PCR amplification of 3 exons contained in the CDKN2A gene is performed on the patient's genomic DNA. Direct sequencing of amplification products is performed in both forward and reverse directions, using automated fluorescence dideoxy sequencing methods. The patient's gene sequences are then compared to a normal reference sequence. Sequence variations are classified as mutations, benign variants unrelated to disease, or variations of unknown clinical significance. Variants of unknown clinical significance may require further studies of the patient and/or family members. This assay does not interrogate the promoter region, deep intronic regions, or other regulatory elements, and does not detect large deletions.

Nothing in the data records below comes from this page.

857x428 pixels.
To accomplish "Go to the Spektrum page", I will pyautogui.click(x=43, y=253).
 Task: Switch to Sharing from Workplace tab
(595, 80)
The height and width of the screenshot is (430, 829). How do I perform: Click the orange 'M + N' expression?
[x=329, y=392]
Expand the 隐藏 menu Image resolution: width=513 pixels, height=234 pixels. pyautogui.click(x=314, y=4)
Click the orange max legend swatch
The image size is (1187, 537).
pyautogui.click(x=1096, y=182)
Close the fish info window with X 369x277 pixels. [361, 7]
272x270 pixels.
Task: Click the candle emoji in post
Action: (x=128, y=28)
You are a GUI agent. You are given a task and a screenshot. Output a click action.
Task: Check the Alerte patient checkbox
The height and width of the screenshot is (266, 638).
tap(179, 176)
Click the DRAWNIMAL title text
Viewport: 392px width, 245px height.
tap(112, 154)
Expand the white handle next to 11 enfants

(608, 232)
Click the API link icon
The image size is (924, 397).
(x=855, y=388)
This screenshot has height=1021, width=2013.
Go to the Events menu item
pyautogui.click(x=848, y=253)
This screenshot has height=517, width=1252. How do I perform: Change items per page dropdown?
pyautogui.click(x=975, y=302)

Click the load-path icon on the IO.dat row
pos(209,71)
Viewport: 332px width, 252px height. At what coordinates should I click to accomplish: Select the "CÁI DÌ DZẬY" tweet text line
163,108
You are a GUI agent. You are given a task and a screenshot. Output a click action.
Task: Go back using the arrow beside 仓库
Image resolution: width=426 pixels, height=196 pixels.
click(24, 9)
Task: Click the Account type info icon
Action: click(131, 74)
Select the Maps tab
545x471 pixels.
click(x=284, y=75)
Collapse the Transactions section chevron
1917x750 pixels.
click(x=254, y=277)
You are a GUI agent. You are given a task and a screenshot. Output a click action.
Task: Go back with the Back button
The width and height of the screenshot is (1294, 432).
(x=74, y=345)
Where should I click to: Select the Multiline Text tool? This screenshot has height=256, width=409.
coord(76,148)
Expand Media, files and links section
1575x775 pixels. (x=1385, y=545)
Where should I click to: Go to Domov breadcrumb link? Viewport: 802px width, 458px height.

Clinical Sensitivity: Germ line CDKN2A mutations have been detected in up to 25% of melanoma-prone families worldwide. Mutations in the promoter region, some mutations in the introns and other regulatory element mutations cannot be detected by this analysis. Large deletions will not be detected by this analysis. Results of molecular analysis should be interpreted in the context of the patient's biochemical phenotype.

Analytical Sensitivity: ~99%

Specimen Requirements

Listed below are EGL's preferred sample criteria. For any questions, please call 470.378.2200 and ask to speak with a laboratory genetic counselor (
Submit only 1 of the following specimen types
Whole Blood (EDTA)

EDTA (Purple Top)
Infants and Young Children (<2 years of age): 2-3 ml
Children > 2 years of age to 10 years old: 3-5 ml
Older Children & Adults: 5-10 ml
Autopsy: 2-3 ml unclotted cord or cardiac blood
Collection and Shipping
Ship sample at room temperature for receipt at EGL within 72 hours of collection. Do not freeze.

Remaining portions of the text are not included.